# Exercise description
Whenever the word "agent" turns up in a line of the data below, copy that line.

# Records to use
+ + + + +

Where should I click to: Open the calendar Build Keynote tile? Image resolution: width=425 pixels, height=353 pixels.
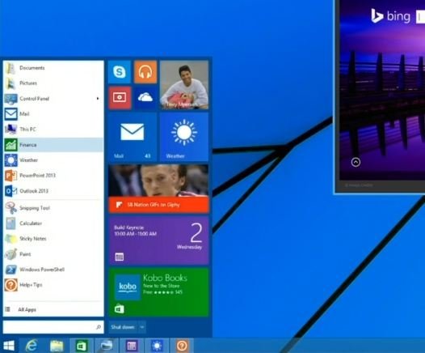[x=159, y=240]
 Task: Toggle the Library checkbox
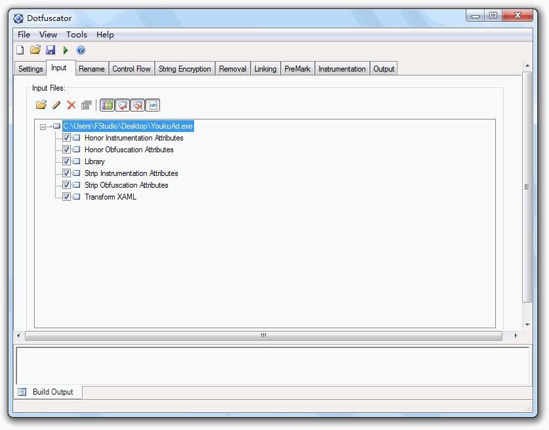66,161
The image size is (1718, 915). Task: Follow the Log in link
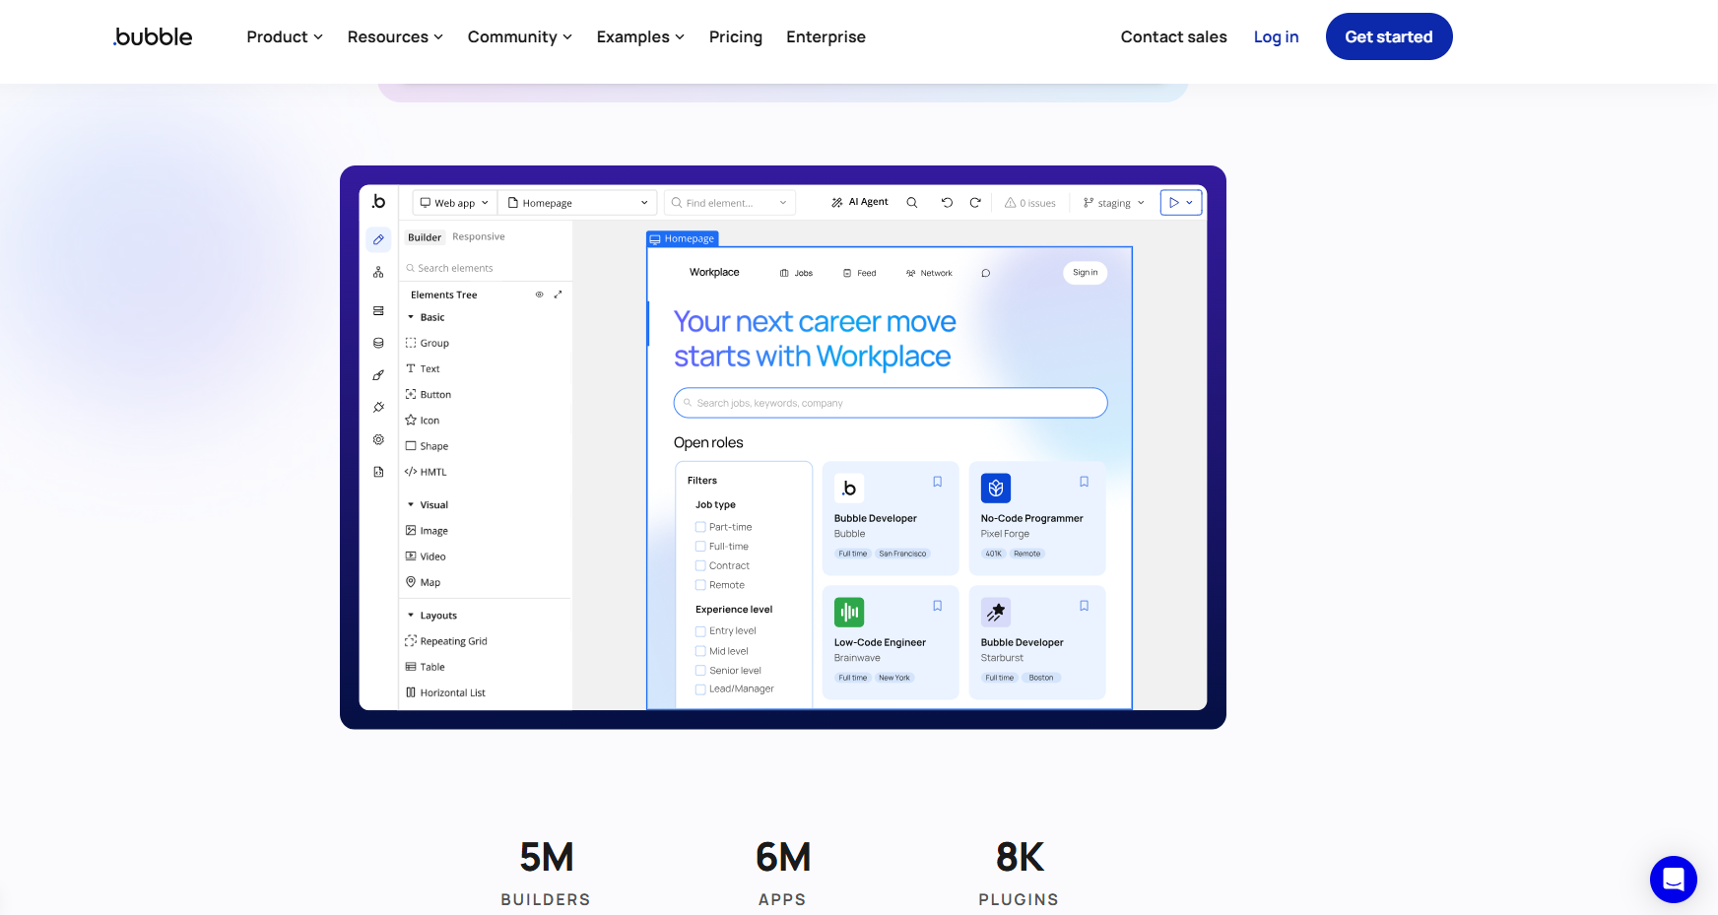1276,36
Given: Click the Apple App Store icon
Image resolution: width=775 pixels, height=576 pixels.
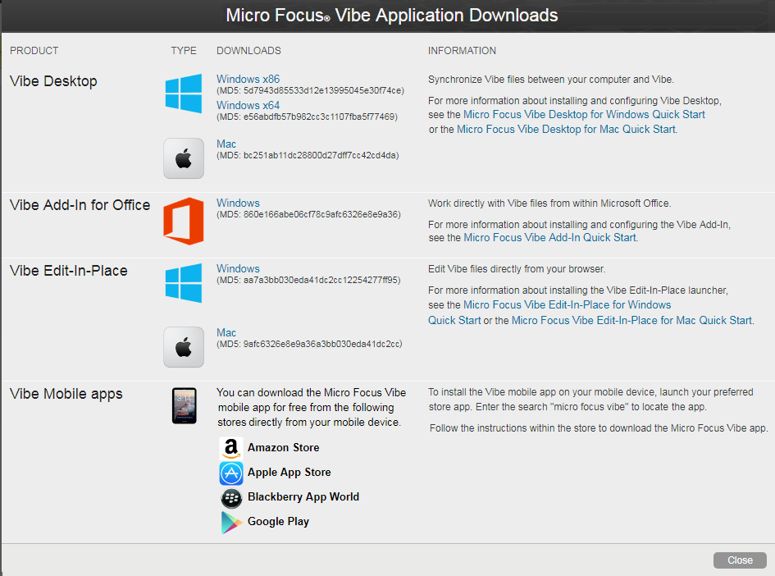Looking at the screenshot, I should (231, 473).
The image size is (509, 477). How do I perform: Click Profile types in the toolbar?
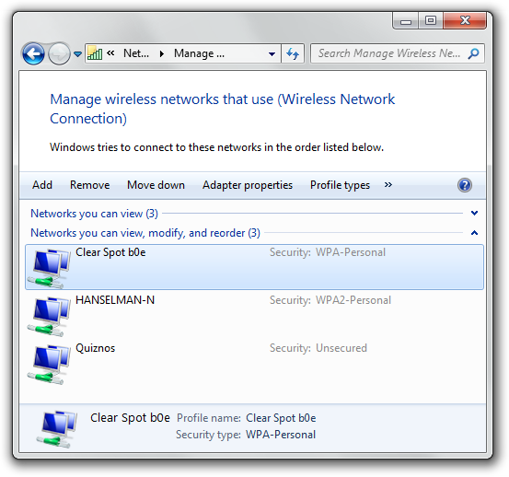point(340,185)
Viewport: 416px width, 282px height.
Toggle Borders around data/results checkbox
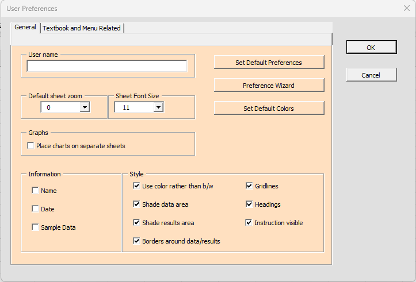tap(136, 241)
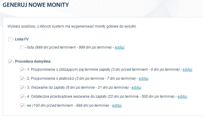Viewport: 203px width, 119px height.
Task: Click the Wezwanie do zapłaty label text
Action: coord(48,88)
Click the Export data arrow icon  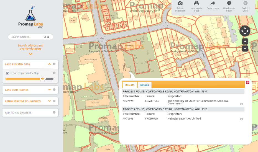[213, 3]
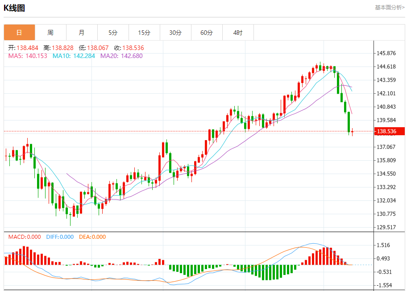Click the MACD indicator label

click(x=25, y=237)
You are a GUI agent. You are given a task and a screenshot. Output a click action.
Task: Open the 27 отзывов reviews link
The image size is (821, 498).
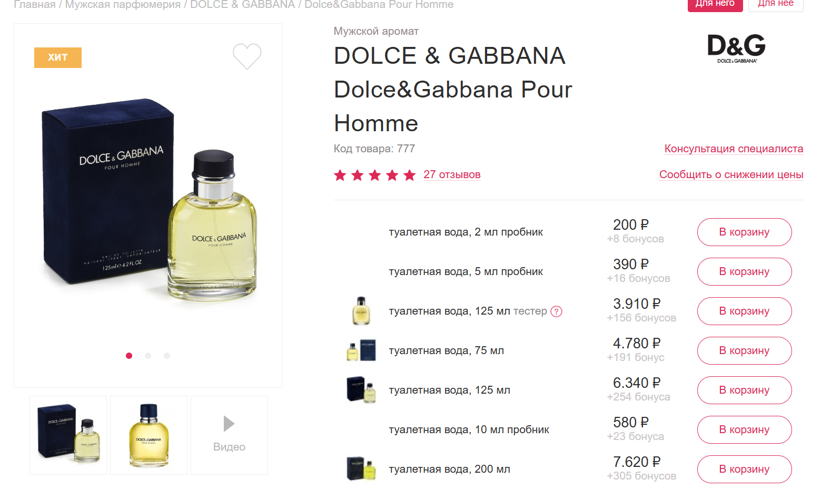pyautogui.click(x=452, y=174)
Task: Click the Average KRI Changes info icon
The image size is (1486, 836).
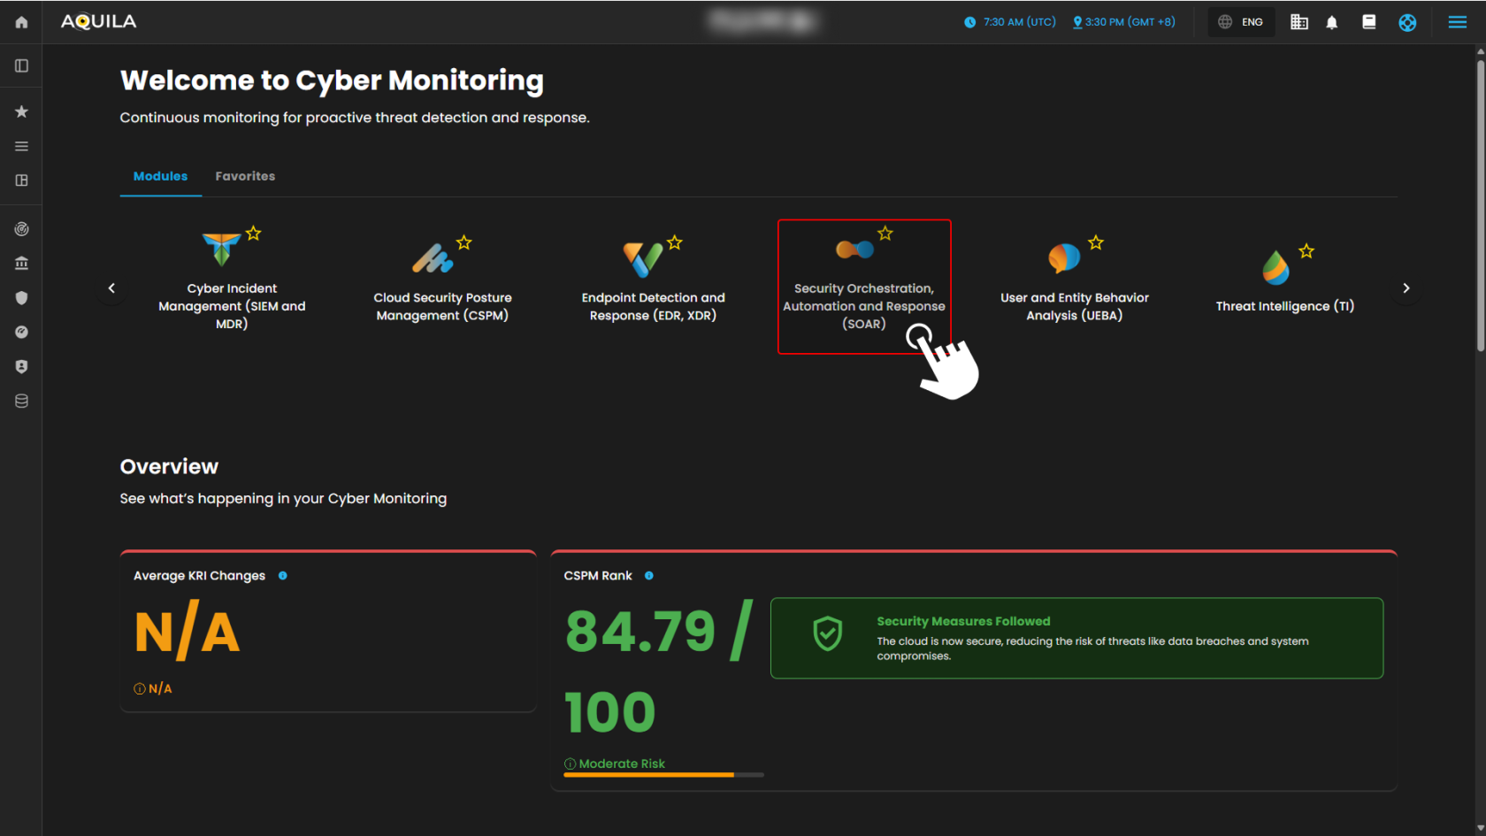Action: [x=283, y=576]
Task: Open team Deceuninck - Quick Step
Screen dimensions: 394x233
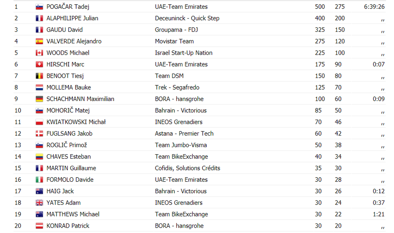Action: [x=187, y=18]
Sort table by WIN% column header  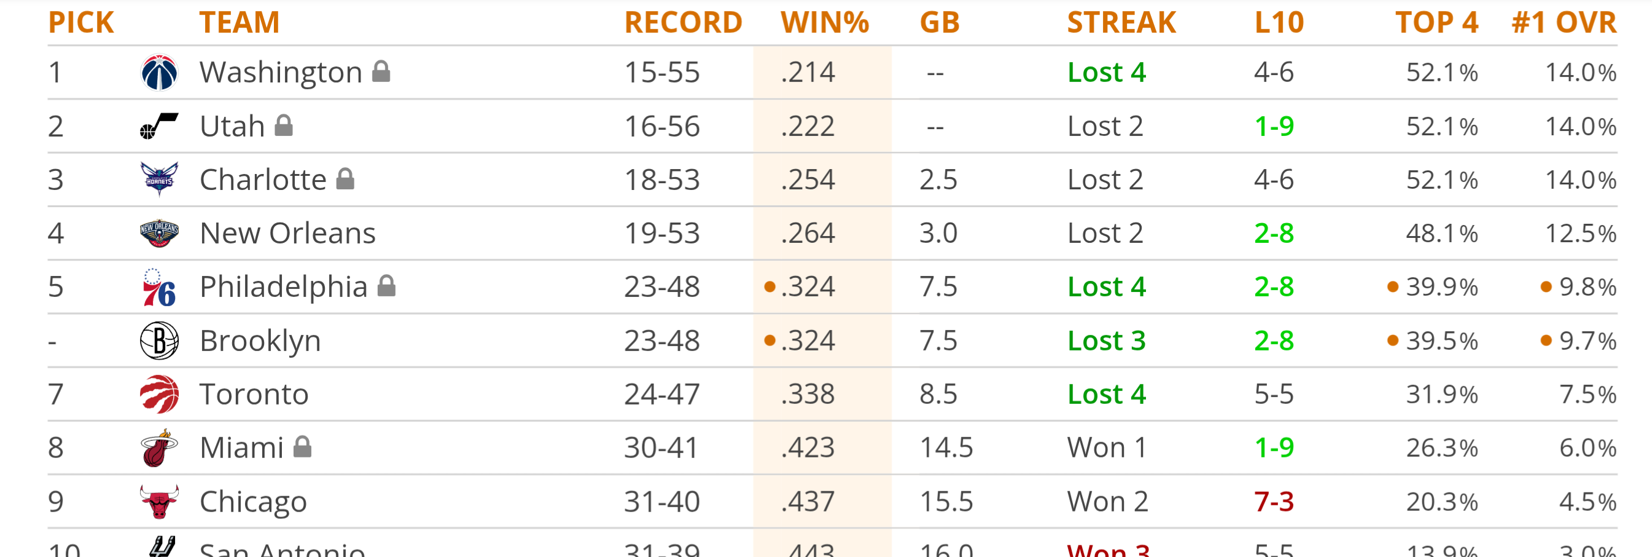pos(825,22)
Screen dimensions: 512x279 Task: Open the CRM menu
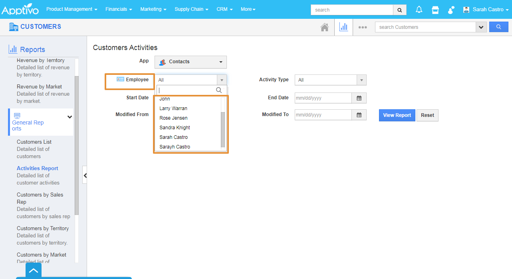(224, 9)
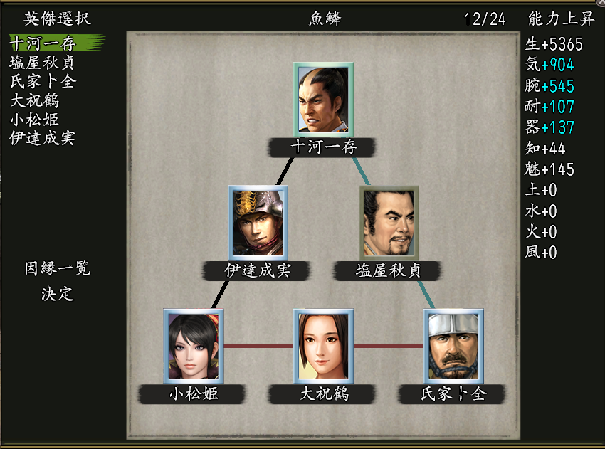Click the 魚鱗 formation title
The width and height of the screenshot is (605, 449).
point(325,19)
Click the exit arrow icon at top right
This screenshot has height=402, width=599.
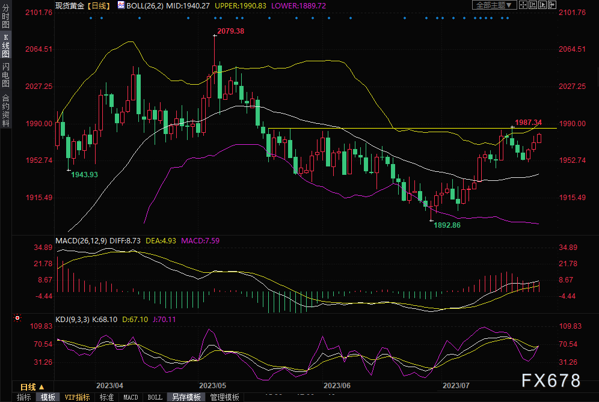click(551, 5)
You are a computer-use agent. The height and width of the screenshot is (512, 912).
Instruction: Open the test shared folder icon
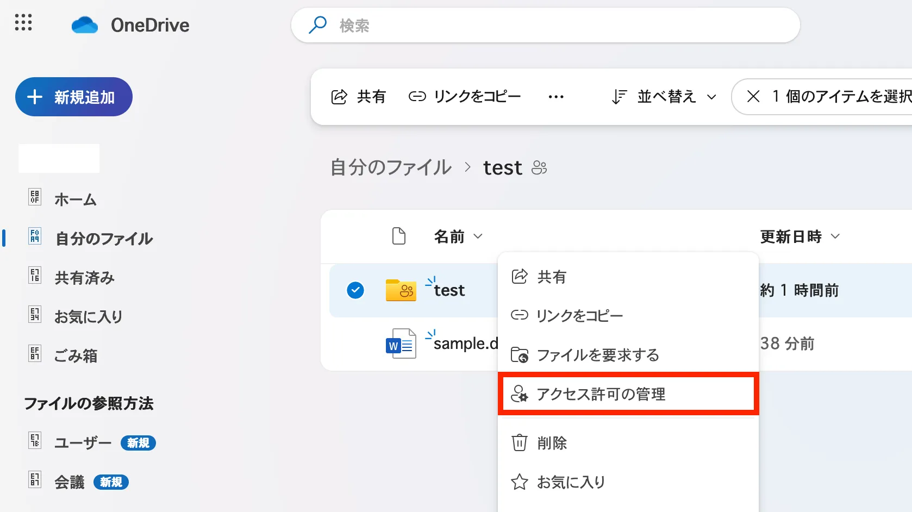click(x=401, y=290)
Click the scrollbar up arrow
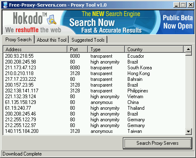 coord(189,49)
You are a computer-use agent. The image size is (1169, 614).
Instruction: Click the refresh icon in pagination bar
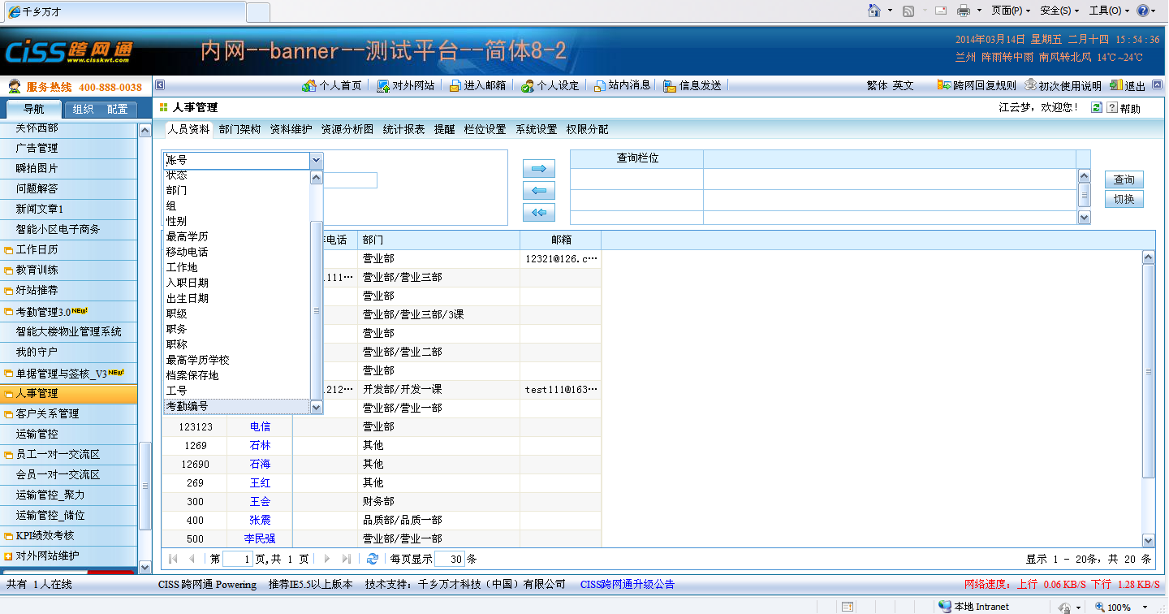coord(373,559)
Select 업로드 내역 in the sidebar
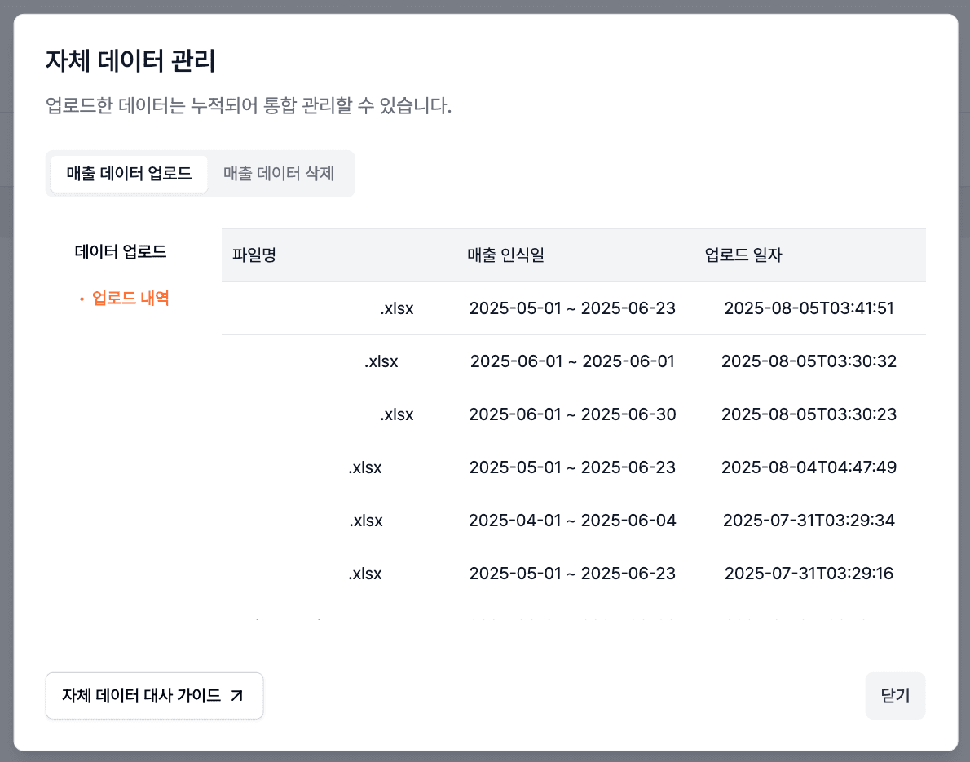 coord(130,299)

+ + + + +

# Solution
You are a GUI agent. You are given a task and a screenshot. Output a click action.
You are a computer-use agent. The height and width of the screenshot is (512, 912).
You are a computer-use agent. The image size is (1169, 614).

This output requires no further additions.